● **Excerpt**:
+ + + +

When validation fails, have a retry strategy: re-prompt the model with the validation error message ("your previous output failed because topics was missing"). Models are remarkably good at self-correcting when handed the specific error.
Practical Tips That Save Headaches
- Lower the temperature. For extraction tasks, temperature 0 (or close) gives more deterministic, parseable output.
- Watch your token limits. A response truncated mid-object is invalid JSON. Budget enough output tokens for the largest plausible result, especially with long arrays.
- Prefer enums over free strings wherever the value set is known. It cuts hallucination dramatically.
- Use descriptions as instructions. Field-level descriptions in your schema are read by the model —
"description": "ISO 8601 date, e.g. 2026-06-26"meaningfully improves formatting. - Test against adversarial inputs. Empty strings, non-English text, and content that has no valid answer all reveal whether your schema and prompt handle the unhappy path.

+ + + +

● **Supplied data**:

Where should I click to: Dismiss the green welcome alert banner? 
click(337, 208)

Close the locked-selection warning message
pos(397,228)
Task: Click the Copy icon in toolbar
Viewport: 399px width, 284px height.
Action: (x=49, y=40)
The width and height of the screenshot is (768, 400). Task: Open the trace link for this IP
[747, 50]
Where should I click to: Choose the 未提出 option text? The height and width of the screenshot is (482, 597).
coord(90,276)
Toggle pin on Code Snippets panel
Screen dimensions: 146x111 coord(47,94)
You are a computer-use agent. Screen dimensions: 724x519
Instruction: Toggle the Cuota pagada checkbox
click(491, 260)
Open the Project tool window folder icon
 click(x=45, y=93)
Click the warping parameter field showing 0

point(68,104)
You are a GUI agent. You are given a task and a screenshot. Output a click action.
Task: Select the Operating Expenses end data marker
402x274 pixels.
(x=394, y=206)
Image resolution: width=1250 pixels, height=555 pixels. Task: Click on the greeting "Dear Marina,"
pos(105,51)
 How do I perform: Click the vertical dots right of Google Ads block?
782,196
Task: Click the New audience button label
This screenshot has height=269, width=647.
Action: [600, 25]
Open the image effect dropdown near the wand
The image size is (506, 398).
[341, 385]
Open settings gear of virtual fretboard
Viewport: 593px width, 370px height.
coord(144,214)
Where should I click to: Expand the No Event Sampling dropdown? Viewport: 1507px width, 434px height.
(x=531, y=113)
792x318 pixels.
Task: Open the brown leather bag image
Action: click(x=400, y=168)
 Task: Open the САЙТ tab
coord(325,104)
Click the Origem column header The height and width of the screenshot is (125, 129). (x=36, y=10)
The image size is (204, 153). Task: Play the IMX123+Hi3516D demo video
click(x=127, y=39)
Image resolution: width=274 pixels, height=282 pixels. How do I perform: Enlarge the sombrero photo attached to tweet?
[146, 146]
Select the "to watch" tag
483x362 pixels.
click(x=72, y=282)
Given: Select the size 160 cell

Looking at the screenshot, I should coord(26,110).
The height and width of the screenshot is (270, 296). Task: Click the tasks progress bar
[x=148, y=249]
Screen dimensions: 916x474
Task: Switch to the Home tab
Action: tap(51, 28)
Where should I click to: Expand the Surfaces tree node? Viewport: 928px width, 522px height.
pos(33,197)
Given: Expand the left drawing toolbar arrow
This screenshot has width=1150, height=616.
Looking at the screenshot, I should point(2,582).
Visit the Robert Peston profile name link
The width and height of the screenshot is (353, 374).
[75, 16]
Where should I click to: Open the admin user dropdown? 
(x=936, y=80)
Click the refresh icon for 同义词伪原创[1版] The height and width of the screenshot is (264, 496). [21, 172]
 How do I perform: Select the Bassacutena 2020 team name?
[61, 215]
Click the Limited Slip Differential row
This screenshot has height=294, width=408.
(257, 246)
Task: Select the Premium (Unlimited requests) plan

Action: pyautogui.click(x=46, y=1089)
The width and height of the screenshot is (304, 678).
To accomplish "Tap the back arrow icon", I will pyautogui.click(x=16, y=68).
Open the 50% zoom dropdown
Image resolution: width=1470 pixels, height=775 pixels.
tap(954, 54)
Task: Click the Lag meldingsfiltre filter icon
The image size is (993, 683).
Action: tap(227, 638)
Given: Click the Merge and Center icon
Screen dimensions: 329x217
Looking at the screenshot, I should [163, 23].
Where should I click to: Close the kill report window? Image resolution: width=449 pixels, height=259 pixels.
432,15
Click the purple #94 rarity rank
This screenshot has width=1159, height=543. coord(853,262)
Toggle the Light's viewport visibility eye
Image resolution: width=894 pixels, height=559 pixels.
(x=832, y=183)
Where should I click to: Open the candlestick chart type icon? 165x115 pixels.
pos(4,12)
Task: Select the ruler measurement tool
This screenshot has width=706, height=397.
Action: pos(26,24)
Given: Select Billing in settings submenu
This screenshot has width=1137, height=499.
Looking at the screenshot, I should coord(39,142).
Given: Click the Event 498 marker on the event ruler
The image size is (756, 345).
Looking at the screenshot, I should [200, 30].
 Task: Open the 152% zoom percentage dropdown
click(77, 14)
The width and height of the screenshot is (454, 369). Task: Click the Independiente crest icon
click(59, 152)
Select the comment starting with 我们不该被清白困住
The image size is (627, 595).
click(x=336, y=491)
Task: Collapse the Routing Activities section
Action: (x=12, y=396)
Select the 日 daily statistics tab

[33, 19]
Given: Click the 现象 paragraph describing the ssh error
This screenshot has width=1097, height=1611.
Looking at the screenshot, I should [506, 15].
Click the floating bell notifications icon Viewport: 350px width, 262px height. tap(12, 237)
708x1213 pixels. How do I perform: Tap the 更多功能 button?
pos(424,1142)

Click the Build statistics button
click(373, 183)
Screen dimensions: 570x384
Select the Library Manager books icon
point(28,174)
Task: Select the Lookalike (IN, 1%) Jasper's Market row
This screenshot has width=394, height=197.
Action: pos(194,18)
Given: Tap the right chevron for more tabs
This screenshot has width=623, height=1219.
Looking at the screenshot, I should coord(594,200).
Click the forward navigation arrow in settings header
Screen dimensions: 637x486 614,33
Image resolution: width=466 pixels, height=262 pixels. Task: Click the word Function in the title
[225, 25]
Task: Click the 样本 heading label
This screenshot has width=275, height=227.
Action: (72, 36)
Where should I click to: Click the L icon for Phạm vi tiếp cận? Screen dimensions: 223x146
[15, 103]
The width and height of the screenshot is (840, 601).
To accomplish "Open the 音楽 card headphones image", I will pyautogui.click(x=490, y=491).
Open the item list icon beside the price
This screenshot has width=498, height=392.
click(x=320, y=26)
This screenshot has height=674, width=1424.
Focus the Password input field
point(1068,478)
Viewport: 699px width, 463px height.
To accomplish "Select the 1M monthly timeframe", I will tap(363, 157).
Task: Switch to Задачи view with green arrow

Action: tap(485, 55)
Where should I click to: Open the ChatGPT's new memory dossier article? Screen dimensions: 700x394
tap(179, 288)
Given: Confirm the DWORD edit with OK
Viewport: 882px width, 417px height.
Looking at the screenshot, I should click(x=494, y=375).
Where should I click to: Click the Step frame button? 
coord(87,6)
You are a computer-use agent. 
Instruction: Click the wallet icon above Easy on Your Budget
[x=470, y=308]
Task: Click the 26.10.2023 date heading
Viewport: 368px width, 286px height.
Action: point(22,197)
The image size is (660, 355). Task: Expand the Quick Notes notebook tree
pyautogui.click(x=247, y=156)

+ + + +

● **Task set**:
- a) Answer these questions about the excerpt on JSON output tips, each on its own line:
(i) When validation fails, what should the model be re-prompted with?
(ii) What temperature does it suggest for extraction tasks?
(iii) What does it say a response cut off mid-object is?
- b) Write out the part of the excerpt on JSON output tips word for word, starting with "- Prefer enums" and going on through "the unhappy path.".
The rows are separate material from the excerpt on JSON output tips.

● **Solutions per task**:
- a)
(i) The validation error message
(ii) Temperature 0, or close to it
(iii) Invalid JSON

- b)
- Prefer enums over free strings wherever the value set is known. It cuts hallucination dramatically.
- Use descriptions as instructions. Field-level descriptions in your schema are read by the model —
"description": "ISO 8601 date, e.g. 2026-06-26"meaningfully improves formatting. - Test against adversarial inputs. Empty strings, non-English text, and content that has no valid answer all reveal whether your schema and prompt handle the unhappy path.